== Segment start ==
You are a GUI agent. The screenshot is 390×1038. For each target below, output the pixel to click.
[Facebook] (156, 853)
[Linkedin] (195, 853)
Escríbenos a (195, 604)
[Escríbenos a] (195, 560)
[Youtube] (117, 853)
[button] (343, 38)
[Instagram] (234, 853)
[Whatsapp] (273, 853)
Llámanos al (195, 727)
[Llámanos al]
== Segment end ==
* _Your task_
Output all records exactly, with nothing added or dropped.

* _Exercise answer_
You are a GUI agent. The screenshot is 390×1038. For each target below, output the pixel to click.
[Facebook] (156, 853)
[Linkedin] (195, 853)
Escríbenos a (195, 604)
[Escríbenos a] (195, 560)
[Youtube] (117, 853)
[button] (343, 38)
[Instagram] (234, 853)
[Whatsapp] (273, 853)
Llámanos al (195, 727)
[Llámanos al]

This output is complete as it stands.